* TO DO *
Output the data below as a numbered list, leaving out the blank lines.

* start RECORDS FOR THIS TASK *

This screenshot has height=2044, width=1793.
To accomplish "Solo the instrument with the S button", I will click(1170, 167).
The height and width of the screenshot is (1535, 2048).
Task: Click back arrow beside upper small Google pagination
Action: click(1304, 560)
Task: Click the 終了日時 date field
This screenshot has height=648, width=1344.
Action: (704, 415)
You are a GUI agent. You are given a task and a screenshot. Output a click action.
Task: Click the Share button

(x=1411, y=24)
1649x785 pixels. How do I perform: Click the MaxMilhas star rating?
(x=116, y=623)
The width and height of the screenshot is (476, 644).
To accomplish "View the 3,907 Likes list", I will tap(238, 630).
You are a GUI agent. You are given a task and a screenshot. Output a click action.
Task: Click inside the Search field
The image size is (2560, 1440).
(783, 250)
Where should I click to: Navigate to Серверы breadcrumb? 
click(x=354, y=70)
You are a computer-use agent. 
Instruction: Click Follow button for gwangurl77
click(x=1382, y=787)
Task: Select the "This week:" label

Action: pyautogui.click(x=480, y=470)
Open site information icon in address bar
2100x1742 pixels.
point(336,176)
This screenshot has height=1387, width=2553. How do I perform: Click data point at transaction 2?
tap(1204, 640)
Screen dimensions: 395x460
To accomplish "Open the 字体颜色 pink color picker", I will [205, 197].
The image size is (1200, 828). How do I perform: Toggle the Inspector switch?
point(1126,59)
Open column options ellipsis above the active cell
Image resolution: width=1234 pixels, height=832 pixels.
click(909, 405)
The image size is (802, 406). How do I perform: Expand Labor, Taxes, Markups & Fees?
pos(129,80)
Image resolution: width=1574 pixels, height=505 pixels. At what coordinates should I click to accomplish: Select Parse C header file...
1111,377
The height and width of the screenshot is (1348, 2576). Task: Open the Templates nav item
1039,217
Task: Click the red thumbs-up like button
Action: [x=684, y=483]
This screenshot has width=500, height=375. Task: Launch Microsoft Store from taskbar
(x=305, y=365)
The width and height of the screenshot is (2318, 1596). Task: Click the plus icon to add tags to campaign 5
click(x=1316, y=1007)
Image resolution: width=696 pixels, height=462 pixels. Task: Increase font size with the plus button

* end RECORDS FOR THIS TASK *

* ANSWER TO THE EXERCISE *
1. This screenshot has height=2044, width=1793.
2. To accomplish "Solo the instrument with the S button", I will click(1170, 167).
3. The height and width of the screenshot is (1535, 2048).
4. Task: Click back arrow beside upper small Google pagination
5. Action: click(1304, 560)
6. Task: Click the 終了日時 date field
7. This screenshot has height=648, width=1344.
8. Action: (704, 415)
9. You are a GUI agent. You are given a task and a screenshot. Output a click action.
10. Task: Click the Share button
11. (x=1411, y=24)
12. 1649x785 pixels. How do I perform: Click the MaxMilhas star rating?
13. (x=116, y=623)
14. The width and height of the screenshot is (476, 644).
15. To accomplish "View the 3,907 Likes list", I will tap(238, 630).
16. You are a GUI agent. You are given a task and a screenshot. Output a click action.
17. Task: Click inside the Search field
18. The image size is (2560, 1440).
19. (783, 250)
20. Where should I click to: Navigate to Серверы breadcrumb? 
21. click(x=354, y=70)
22. You are a computer-use agent. 
23. Instruction: Click Follow button for gwangurl77
24. click(x=1382, y=787)
25. Task: Select the "This week:" label
26. Action: pyautogui.click(x=480, y=470)
27. Open site information icon in address bar
28. 2100x1742 pixels.
29. point(336,176)
30. This screenshot has height=1387, width=2553. How do I perform: Click data point at transaction 2?
31. tap(1204, 640)
32. Screen dimensions: 395x460
33. To accomplish "Open the 字体颜色 pink color picker", I will [205, 197].
34. The image size is (1200, 828). How do I perform: Toggle the Inspector switch?
35. point(1126,59)
36. Open column options ellipsis above the active cell
37. Image resolution: width=1234 pixels, height=832 pixels.
38. click(909, 405)
39. The image size is (802, 406). How do I perform: Expand Labor, Taxes, Markups & Fees?
40. pos(129,80)
41. Image resolution: width=1574 pixels, height=505 pixels. At what coordinates should I click to accomplish: Select Parse C header file...
42. 1111,377
43. The height and width of the screenshot is (1348, 2576). Task: Open the Templates nav item
44. 1039,217
45. Task: Click the red thumbs-up like button
46. Action: [x=684, y=483]
47. This screenshot has width=500, height=375. Task: Launch Microsoft Store from taskbar
48. (x=305, y=365)
49. The width and height of the screenshot is (2318, 1596). Task: Click the plus icon to add tags to campaign 5
50. click(x=1316, y=1007)
51. Image resolution: width=696 pixels, height=462 pixels. Task: Increase font size with the plus button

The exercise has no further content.